TEXT EXCERPT:
####################
Explanation.—For the purposes of this section, a “demand notice” means a

notice served by an operational creditor to the corporate debtor demanding

payment of the operational debt in respect of which the default has

occurred.”

28

12. Time-limit for completion of insolvency resolution process.—(1)

Subject to sub-section (2), the corporate insolvency resolution process shall be

completed within a period of one hundred and eighty days from the date of

admission of the application to initiate such process.

(2) The resolution professional shall file an application to the Adjudicating

Authority to extend the period of the corporate insolvency resolution process

beyond one hundred and eighty days, if instructed to do so by a resolution

passed at a meeting of the committee of creditors by a vote of sixty-six per

cent of the voting shares.

(3) On receipt of an application under sub-section (2), if the Adjudicating

Authority is satisfied that the subject-matter of the case is such that corporate

insolvency resolution process cannot be completed within one hundred and

eighty days, it may by order extend the duration of such process beyond one

hundred and eighty days by such further period as it thinks fit, but not

exceeding ninety days:

Provided that any extension of the period of corporate insolvency resolution

process under this section shall not be granted more than once:

Provided further that the corporate insolvency resolution process shall

mandatorily be completed within a period of three hundred and thirty days

from the insolvency commencement date, including any extension of the

period of corporate insolvency resolution process granted under this section

and the time taken in legal proceedings in relation to such resolution process

of the corporate debtor:

Provided also that where the insolvency resolution process of a corporate

debtor is pending and has not been completed within the period referred to in

the second proviso, such resolution process shall be completed within a period

of ninety days from the date of commencement of the Insolvency and

Bankruptcy Code (Amendment) Act, 2019.

12-A. Withdrawal of application admitted under Section 7, 9 or 10.—

The Adjudicating Authority may allow the withdrawal of application admitted

under Section 7 or Section 9 or Section 10, on an application made by the

applicant with the approval of ninety per cent. voting share of the committee

of creditors, in such manner as may be specified.

13. Declaration of moratorium and public announcement.—(1) The

Adjudicating Authority, after admission of the application under Section 7 or

Section 9 or Section 10, shall, by an order—

(a) declare a moratorium for the purposes referred to in Section 14;

(b) cause a public announcement of the initiation of corporate insolvency

resolution process and call for the submission of claims under Section

15; and

(c) appoint an interim resolution professional in the manner as laid down

in Section 16.

(2) The public announcement referred to in clause (b) of sub-section (1) shall

be made immediately after the appointment of the interim resolution

professional.

29

14. Moratorium.—(1) Subject to provisions of sub-sections (2) and (3), on

the insolvency commencement date, the Adjudicating Authority shall by order

declare moratorium for prohibiting all of the following, namely—

(a) the institution of suits or continuation of pending suits or

proceedings against the corporate debtor including execution of any

judgment, decree or order in any court of law, tribunal, arbitration panel

or other authority;

(b) transferring, encumbering, alienating or disposing of by the

corporate debtor any of its assets or any legal right or beneficial interest

therein;

(c) any action to foreclose, recover or enforce any security interest

created by the corporate debtor in respect of its property including any

action under the Securitisation and Reconstruction of Financial Assets

and Enforcement of Security Interest Act, 2002 (54 of 2002);

(d) the recovery of any property by an owner or lessor where such

property is occupied by or in the possession of the corporate debtor.
####################
SUPPLIED MATERIAL:

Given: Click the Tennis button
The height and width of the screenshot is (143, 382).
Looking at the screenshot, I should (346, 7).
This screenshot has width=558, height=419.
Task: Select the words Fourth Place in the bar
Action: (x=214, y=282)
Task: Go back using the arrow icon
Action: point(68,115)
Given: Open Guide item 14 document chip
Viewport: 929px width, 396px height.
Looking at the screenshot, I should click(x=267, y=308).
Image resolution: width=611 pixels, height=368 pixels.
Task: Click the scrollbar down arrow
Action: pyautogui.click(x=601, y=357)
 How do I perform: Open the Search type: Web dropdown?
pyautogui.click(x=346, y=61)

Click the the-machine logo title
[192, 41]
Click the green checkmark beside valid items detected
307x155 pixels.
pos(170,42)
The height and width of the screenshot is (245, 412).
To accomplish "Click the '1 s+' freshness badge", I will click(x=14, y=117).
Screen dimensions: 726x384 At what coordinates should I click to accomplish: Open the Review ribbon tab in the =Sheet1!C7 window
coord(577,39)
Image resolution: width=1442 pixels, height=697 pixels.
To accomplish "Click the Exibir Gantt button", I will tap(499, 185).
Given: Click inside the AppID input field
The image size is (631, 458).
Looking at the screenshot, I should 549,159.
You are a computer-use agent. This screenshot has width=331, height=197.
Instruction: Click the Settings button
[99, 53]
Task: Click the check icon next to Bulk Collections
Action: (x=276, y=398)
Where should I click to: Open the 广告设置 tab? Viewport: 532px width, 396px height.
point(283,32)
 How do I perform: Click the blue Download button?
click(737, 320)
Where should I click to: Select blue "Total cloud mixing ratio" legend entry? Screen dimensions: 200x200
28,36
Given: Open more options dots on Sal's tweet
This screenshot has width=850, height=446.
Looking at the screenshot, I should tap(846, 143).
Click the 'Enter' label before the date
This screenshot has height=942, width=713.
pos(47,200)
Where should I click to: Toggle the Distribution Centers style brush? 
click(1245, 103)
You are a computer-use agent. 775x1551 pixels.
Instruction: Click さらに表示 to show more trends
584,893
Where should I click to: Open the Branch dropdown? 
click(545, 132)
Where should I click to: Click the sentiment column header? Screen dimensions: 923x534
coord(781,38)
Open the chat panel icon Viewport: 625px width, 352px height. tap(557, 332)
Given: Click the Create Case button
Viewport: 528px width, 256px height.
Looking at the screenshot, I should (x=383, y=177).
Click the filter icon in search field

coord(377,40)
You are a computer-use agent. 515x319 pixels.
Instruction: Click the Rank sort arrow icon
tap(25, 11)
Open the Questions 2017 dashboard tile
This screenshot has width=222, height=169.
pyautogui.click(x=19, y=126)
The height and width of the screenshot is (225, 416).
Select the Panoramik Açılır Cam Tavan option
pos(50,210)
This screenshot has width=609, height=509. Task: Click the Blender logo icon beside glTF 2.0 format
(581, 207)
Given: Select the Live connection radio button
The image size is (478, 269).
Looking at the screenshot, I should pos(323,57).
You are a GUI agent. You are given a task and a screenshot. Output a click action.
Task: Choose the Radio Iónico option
####################
WHAT YOU WILL DO:
• 1. In the records, copy out word for word the stretch from the line containing "Given: Open Guide item 14 document chip" through the line containing "coord(377,40)", keeping both of those lines.
• 2. Continue the text on corporate insolvency resolution and moratorium from the point where it stops.

IN RESPONSE:
• 1.
Given: Open Guide item 14 document chip
Viewport: 929px width, 396px height.
Looking at the screenshot, I should click(x=267, y=308).
Image resolution: width=611 pixels, height=368 pixels.
Task: Click the scrollbar down arrow
Action: pyautogui.click(x=601, y=357)
 How do I perform: Open the Search type: Web dropdown?
pyautogui.click(x=346, y=61)

Click the the-machine logo title
[192, 41]
Click the green checkmark beside valid items detected
307x155 pixels.
pos(170,42)
The height and width of the screenshot is (245, 412).
To accomplish "Click the '1 s+' freshness badge", I will click(x=14, y=117).
Screen dimensions: 726x384 At what coordinates should I click to accomplish: Open the Review ribbon tab in the =Sheet1!C7 window
coord(577,39)
Image resolution: width=1442 pixels, height=697 pixels.
To accomplish "Click the Exibir Gantt button", I will tap(499, 185).
Given: Click inside the AppID input field
The image size is (631, 458).
Looking at the screenshot, I should 549,159.
You are a computer-use agent. This screenshot has width=331, height=197.
Instruction: Click the Settings button
[99, 53]
Task: Click the check icon next to Bulk Collections
Action: (x=276, y=398)
Where should I click to: Open the 广告设置 tab? Viewport: 532px width, 396px height.
point(283,32)
 How do I perform: Click the blue Download button?
click(737, 320)
Where should I click to: Select blue "Total cloud mixing ratio" legend entry? Screen dimensions: 200x200
28,36
Given: Open more options dots on Sal's tweet
This screenshot has width=850, height=446.
Looking at the screenshot, I should tap(846, 143).
Click the 'Enter' label before the date
This screenshot has height=942, width=713.
pos(47,200)
Where should I click to: Toggle the Distribution Centers style brush? 
click(1245, 103)
You are a computer-use agent. 775x1551 pixels.
Instruction: Click さらに表示 to show more trends
584,893
Where should I click to: Open the Branch dropdown? 
click(545, 132)
Where should I click to: Click the sentiment column header? Screen dimensions: 923x534
coord(781,38)
Open the chat panel icon Viewport: 625px width, 352px height. tap(557, 332)
Given: Click the Create Case button
Viewport: 528px width, 256px height.
Looking at the screenshot, I should (x=383, y=177).
Click the filter icon in search field

coord(377,40)

• 2.
Explanation.—For the purposes of this sub-section, it is hereby clarified that

notwithstanding anything contained in any other law for the time being in

force, a license, permit, registration, quota, concession, clearances or a

similar grant or right given by the Central Government, State Government,

local authority, sectoral regulator or any other authority constituted under any

other law for the time being in force, shall not be suspended or terminated on

the grounds of insolvency, subject to the condition that there is no default in

payment of current dues arising for the use or continuation of the license,

permit, registration, quota, concession, clearances or a similar grant or right

during the moratorium period.]

(2) The supply of essential goods or services to the corporate debtor as may

be specified shall not be terminated or suspended or interrupted during

moratorium period.

(2-A) Where the interim resolution professional or resolution professional, as the

case may be, considers the supply of goods or services critical to protect and

preserve the value of the corporate debtor and manage the operations of such

corporate debtor as a going concern, then the supply of such goods or services

shall not be terminated, suspended or interrupted during the period of

moratorium, except where such corporate debtor has not paid dues arising from

such supply during the moratorium period or in such circumstances as may be

specified.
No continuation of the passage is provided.